**Objective:**
Edit the records below so that every occurrence of "click action" becomes "tap action". Leave everything else unchanged.

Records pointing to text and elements
^^^^^^^^
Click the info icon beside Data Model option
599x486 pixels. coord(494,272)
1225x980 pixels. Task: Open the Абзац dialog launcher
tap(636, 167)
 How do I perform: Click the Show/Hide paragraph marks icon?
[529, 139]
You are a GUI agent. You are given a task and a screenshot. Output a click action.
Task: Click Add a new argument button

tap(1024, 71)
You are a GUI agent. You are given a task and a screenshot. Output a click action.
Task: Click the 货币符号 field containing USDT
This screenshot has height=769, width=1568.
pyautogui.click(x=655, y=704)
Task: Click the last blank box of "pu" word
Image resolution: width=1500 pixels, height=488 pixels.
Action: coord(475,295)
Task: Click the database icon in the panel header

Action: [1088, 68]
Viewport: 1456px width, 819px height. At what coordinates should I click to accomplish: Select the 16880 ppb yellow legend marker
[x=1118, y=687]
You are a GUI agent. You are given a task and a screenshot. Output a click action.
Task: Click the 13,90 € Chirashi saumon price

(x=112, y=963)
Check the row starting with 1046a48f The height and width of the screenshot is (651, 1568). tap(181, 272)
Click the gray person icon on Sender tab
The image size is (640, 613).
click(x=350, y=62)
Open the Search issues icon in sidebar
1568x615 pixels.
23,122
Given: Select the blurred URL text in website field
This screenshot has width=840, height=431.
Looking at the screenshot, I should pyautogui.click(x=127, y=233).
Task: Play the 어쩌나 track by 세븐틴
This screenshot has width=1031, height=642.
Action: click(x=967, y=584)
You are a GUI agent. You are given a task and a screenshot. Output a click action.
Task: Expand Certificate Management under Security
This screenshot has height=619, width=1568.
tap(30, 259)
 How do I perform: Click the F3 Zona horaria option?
^^^^^^^^
**Worked solution:**
Click the info icon beside Data Model option
599x486 pixels. coord(494,272)
1225x980 pixels. Task: Open the Абзац dialog launcher
tap(636, 167)
 How do I perform: Click the Show/Hide paragraph marks icon?
[529, 139]
You are a GUI agent. You are given a task and a screenshot. Output a tap action.
Task: Click Add a new argument button

tap(1024, 71)
You are a GUI agent. You are given a task and a screenshot. Output a tap action.
Task: Click the 货币符号 field containing USDT
This screenshot has height=769, width=1568.
pyautogui.click(x=655, y=704)
Task: Click the last blank box of "pu" word
Image resolution: width=1500 pixels, height=488 pixels.
Action: coord(475,295)
Task: Click the database icon in the panel header

Action: [1088, 68]
Viewport: 1456px width, 819px height. At what coordinates should I click to accomplish: Select the 16880 ppb yellow legend marker
[x=1118, y=687]
You are a GUI agent. You are given a task and a screenshot. Output a tap action.
Task: Click the 13,90 € Chirashi saumon price

(x=112, y=963)
Check the row starting with 1046a48f The height and width of the screenshot is (651, 1568). tap(181, 272)
Click the gray person icon on Sender tab
The image size is (640, 613).
click(x=350, y=62)
Open the Search issues icon in sidebar
1568x615 pixels.
23,122
Given: Select the blurred URL text in website field
This screenshot has width=840, height=431.
Looking at the screenshot, I should pyautogui.click(x=127, y=233).
Task: Play the 어쩌나 track by 세븐틴
This screenshot has width=1031, height=642.
Action: click(x=967, y=584)
You are a GUI agent. You are given a task and a screenshot. Output a tap action.
Task: Expand Certificate Management under Security
This screenshot has height=619, width=1568.
tap(30, 259)
 How do I perform: Click the F3 Zona horaria option?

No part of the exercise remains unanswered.